_Job:_ Starting at the line that has "at (72, 563)." and stopping after the line that has "Describe the element at coordinates (981, 607)", put the records below into a numbered list, leaving out any blank lines.

_Dataset:_
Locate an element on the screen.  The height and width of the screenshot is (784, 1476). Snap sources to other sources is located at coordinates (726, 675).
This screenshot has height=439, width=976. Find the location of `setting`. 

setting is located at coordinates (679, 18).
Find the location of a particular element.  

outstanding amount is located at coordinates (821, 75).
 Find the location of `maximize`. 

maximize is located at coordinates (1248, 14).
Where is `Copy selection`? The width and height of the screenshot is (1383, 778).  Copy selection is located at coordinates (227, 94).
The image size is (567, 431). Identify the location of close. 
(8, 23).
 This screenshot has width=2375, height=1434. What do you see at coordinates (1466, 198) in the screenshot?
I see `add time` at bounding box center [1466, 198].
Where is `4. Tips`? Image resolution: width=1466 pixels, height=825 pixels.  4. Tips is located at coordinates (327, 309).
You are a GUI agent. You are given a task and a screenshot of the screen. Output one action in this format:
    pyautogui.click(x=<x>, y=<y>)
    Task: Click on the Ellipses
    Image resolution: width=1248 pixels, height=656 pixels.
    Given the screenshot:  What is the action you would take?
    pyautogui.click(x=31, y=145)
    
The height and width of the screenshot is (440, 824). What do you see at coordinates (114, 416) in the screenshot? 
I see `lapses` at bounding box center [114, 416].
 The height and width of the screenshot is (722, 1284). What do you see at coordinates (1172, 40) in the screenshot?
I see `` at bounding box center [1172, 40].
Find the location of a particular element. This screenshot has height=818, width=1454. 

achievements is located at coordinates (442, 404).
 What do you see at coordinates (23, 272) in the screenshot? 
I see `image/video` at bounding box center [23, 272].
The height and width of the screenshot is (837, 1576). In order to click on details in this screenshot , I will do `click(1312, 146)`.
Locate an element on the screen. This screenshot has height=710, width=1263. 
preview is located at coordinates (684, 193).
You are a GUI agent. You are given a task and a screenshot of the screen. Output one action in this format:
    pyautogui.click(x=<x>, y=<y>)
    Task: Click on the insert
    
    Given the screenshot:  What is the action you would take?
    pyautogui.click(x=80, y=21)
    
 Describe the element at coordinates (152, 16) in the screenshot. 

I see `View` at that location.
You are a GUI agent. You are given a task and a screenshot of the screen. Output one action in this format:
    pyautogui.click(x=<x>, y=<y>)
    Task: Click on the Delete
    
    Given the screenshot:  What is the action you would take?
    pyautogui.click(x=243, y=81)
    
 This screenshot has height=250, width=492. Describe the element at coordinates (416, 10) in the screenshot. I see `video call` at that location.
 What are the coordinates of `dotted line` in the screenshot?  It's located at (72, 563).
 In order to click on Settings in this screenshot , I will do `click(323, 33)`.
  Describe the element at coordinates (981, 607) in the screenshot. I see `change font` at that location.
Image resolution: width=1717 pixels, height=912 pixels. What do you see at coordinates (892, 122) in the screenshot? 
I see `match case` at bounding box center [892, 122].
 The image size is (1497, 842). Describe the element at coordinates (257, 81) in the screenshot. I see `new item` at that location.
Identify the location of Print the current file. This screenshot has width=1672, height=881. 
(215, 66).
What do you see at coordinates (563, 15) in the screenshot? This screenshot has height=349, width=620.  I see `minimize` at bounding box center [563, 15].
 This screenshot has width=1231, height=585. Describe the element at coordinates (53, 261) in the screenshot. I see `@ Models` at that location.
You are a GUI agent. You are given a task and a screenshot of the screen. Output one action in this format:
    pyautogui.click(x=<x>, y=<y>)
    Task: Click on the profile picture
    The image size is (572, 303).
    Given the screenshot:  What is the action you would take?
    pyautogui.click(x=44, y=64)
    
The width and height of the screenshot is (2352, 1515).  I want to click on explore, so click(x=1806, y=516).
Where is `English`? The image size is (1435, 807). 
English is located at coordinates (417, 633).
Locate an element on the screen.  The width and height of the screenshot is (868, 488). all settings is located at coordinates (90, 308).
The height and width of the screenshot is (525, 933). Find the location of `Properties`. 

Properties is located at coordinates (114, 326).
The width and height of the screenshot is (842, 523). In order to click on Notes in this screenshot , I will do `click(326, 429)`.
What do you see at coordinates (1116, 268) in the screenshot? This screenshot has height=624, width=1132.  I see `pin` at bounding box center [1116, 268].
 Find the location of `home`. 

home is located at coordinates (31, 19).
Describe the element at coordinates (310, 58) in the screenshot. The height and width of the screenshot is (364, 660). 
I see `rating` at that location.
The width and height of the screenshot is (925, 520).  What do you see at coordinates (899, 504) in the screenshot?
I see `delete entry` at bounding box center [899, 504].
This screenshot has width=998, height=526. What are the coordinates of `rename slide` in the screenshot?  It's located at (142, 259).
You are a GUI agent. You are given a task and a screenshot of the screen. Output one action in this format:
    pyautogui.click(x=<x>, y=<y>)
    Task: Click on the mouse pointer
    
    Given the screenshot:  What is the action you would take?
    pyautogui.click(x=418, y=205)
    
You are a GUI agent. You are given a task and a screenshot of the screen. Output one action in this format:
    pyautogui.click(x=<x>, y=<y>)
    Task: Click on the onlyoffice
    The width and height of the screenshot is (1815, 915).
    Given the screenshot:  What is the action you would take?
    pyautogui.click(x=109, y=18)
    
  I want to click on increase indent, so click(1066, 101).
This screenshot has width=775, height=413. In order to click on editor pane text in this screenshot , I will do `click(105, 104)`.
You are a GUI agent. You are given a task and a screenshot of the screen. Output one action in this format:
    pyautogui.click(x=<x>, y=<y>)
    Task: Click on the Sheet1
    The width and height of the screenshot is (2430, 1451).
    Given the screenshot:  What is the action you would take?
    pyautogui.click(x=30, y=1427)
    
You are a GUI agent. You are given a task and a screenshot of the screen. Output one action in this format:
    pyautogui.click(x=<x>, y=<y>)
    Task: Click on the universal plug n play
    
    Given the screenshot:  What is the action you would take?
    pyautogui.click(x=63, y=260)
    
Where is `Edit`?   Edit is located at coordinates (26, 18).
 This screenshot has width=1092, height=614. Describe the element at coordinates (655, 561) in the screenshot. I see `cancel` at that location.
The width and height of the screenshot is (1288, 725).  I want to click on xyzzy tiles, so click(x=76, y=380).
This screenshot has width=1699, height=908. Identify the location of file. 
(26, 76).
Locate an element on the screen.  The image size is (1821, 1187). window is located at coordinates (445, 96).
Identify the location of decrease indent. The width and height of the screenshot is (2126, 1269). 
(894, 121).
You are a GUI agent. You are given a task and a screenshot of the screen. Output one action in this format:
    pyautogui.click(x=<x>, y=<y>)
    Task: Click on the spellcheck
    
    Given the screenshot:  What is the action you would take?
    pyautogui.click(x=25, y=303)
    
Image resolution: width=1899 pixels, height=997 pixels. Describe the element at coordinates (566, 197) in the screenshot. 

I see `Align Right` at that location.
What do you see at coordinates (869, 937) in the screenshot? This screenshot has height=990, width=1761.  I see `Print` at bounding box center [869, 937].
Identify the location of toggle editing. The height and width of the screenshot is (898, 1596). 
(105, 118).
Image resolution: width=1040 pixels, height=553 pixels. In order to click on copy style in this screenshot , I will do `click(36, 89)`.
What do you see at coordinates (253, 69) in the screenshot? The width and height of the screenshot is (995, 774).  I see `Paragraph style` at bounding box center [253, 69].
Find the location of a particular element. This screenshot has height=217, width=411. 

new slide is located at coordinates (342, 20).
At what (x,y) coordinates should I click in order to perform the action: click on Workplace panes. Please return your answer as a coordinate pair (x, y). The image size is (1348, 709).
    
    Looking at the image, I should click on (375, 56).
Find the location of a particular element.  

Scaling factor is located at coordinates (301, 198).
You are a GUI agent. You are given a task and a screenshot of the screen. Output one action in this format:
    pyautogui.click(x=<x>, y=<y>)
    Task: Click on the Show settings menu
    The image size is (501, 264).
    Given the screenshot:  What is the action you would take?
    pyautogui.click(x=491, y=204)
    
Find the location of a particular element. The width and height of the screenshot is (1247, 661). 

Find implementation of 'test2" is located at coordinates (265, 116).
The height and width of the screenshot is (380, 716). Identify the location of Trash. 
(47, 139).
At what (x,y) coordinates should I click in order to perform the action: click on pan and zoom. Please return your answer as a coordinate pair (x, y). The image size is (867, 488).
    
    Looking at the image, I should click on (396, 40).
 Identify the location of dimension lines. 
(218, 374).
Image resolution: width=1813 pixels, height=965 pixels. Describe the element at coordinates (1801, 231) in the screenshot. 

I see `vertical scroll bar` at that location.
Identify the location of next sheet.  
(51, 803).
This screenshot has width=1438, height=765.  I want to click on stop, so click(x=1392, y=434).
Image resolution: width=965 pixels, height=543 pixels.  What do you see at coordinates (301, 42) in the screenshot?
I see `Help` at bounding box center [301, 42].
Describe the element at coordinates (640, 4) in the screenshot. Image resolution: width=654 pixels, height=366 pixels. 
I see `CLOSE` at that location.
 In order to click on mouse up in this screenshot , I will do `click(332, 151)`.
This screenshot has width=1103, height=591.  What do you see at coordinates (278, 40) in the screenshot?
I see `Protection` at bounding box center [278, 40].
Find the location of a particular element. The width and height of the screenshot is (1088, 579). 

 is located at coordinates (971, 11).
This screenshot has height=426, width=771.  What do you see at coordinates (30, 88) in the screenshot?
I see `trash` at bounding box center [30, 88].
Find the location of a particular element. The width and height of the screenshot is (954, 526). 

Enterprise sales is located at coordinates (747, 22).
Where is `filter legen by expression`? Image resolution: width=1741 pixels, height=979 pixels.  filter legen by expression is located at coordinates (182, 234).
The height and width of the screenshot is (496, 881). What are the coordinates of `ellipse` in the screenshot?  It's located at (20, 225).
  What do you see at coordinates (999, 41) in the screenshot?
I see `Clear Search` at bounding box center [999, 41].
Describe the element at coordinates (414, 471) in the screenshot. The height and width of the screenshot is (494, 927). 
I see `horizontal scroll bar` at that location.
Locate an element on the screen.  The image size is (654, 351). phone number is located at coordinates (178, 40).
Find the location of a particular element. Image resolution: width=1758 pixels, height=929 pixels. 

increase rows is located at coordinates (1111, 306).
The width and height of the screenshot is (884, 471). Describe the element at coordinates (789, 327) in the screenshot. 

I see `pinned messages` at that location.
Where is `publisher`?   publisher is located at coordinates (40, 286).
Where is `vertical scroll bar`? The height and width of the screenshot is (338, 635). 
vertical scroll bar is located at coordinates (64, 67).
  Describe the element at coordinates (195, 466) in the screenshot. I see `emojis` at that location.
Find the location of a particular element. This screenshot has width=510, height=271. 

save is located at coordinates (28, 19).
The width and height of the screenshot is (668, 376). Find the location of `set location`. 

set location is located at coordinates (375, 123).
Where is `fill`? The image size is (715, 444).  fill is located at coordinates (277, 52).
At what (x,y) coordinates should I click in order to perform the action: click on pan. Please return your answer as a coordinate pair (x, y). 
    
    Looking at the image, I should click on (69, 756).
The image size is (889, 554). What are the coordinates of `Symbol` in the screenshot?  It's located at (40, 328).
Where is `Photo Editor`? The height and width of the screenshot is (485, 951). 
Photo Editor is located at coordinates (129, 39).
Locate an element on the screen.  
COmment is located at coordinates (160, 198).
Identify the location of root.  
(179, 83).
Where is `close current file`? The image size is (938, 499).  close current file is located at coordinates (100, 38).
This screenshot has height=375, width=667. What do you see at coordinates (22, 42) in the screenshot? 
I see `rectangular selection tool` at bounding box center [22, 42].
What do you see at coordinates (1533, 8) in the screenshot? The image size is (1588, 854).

_Completed task:_
1.  What are the coordinates of `dotted line` in the screenshot?  It's located at (72, 563).
2.  In order to click on Settings in this screenshot , I will do `click(323, 33)`.
3.   Describe the element at coordinates (981, 607) in the screenshot. I see `change font` at that location.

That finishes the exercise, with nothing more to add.